◆ What to do ◆
Please copy each line of the data that includes the string "arrow".

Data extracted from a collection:
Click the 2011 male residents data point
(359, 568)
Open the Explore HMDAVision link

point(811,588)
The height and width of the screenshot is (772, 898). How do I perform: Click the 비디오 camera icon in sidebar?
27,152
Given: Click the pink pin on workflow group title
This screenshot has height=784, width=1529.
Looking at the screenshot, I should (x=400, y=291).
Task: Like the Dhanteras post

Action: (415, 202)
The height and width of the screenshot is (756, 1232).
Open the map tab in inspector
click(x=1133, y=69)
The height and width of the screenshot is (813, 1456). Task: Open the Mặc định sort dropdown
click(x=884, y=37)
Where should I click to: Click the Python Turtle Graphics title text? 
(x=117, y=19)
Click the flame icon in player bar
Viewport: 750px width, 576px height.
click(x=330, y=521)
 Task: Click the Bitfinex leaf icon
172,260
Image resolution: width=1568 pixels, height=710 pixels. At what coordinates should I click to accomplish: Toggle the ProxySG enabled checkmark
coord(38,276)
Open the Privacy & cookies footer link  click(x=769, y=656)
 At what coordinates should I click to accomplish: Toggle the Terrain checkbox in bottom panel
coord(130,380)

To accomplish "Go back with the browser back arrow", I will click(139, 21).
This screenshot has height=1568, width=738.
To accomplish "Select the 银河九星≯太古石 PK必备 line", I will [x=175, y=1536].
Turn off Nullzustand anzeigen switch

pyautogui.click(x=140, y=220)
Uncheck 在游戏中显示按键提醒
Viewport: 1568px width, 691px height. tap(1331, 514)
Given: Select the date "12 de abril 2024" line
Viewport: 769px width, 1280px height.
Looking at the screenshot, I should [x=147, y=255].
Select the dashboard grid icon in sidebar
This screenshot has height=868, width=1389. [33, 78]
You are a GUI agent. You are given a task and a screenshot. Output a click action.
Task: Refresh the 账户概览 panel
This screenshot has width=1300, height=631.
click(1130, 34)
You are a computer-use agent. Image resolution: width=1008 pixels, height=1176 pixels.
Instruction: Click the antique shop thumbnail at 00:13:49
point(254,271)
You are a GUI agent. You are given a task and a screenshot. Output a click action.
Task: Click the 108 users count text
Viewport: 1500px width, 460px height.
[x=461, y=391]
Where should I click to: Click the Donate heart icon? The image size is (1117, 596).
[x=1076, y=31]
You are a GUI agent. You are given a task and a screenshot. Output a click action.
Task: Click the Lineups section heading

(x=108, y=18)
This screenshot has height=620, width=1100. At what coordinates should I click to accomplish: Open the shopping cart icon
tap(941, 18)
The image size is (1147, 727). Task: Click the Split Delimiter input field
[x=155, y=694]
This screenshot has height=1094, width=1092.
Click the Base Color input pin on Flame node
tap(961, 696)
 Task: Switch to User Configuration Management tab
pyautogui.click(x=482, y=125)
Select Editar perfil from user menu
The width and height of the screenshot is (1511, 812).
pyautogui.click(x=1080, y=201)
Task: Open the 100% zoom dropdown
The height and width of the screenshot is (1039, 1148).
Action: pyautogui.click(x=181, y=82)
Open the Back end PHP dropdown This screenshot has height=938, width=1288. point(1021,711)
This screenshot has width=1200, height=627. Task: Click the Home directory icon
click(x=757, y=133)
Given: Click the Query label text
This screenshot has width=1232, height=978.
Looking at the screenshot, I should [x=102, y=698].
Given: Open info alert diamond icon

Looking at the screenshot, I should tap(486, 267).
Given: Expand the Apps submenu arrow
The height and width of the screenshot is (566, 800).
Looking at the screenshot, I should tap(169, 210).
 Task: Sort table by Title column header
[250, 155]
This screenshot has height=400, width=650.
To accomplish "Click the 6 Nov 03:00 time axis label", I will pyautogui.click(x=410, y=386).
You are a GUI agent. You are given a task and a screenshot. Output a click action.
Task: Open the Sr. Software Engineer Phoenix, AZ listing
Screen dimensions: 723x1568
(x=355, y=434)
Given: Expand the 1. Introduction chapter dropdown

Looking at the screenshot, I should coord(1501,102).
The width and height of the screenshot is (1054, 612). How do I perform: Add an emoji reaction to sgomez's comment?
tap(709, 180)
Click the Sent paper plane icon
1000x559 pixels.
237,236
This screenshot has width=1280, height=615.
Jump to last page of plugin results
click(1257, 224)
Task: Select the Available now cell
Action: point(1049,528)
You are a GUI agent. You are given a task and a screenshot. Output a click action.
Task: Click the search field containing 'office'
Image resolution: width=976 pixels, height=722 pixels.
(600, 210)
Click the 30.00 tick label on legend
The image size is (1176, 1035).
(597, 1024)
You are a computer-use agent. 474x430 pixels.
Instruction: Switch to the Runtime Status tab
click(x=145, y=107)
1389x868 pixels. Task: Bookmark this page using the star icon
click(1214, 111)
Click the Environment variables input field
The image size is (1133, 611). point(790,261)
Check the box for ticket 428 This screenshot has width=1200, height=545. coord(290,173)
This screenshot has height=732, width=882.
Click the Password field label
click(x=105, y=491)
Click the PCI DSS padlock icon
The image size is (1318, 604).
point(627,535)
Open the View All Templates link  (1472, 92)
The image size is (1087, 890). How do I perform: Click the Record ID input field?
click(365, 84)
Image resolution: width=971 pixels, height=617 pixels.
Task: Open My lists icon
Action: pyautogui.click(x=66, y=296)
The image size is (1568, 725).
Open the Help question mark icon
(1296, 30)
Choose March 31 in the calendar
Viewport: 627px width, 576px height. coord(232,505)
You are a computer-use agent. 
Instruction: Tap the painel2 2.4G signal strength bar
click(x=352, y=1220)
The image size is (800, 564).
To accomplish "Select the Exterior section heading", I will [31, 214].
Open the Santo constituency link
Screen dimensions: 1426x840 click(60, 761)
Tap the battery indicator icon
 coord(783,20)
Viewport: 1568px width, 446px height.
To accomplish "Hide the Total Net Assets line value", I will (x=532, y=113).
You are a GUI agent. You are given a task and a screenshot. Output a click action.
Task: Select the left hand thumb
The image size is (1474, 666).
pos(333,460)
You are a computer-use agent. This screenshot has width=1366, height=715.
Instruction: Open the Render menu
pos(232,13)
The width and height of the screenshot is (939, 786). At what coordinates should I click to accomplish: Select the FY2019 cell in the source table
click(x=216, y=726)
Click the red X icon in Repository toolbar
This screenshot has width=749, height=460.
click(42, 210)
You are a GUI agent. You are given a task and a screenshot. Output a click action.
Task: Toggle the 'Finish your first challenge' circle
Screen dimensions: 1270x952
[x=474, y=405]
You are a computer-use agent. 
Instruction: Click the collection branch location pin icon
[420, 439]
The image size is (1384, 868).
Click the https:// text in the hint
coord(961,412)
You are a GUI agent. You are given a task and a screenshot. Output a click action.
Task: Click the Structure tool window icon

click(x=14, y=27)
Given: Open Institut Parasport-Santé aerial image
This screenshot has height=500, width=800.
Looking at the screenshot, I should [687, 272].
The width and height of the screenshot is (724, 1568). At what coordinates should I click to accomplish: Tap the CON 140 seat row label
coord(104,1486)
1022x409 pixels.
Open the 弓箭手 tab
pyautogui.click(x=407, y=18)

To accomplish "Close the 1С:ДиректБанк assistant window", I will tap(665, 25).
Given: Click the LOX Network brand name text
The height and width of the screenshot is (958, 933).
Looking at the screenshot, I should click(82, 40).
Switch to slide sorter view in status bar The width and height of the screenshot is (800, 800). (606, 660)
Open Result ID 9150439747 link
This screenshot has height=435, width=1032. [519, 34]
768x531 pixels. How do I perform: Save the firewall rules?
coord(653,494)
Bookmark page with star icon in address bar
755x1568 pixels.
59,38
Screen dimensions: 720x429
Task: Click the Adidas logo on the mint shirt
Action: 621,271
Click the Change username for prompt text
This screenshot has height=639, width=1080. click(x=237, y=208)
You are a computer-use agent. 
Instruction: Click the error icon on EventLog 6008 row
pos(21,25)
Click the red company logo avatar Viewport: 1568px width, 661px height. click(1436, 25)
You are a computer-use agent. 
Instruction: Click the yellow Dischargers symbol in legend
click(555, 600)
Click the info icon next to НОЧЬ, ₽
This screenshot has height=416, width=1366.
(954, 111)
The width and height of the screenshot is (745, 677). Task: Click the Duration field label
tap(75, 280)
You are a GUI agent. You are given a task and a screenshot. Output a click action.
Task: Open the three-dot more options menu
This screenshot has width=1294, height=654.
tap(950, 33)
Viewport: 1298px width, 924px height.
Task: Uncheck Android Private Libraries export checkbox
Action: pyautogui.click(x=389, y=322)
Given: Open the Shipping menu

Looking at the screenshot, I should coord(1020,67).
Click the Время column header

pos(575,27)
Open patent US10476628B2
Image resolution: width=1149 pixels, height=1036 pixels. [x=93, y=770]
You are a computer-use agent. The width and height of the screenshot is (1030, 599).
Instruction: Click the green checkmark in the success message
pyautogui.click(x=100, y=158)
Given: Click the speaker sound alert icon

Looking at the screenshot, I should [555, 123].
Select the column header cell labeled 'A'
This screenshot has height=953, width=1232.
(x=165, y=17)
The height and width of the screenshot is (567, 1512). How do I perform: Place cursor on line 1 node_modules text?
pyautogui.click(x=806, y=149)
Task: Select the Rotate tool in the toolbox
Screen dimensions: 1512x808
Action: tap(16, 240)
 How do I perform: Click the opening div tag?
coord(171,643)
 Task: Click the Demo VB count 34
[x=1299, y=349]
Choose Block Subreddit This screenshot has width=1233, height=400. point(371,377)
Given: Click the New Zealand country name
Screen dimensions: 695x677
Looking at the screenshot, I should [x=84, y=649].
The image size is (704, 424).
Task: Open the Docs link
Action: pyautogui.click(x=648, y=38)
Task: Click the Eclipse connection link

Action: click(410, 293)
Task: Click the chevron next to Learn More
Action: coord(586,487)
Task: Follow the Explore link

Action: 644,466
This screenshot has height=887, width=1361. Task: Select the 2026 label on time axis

◆ Task output ◆
To accomplish "Go back with the browser back arrow", I will click(139, 21).
Given: Expand the Apps submenu arrow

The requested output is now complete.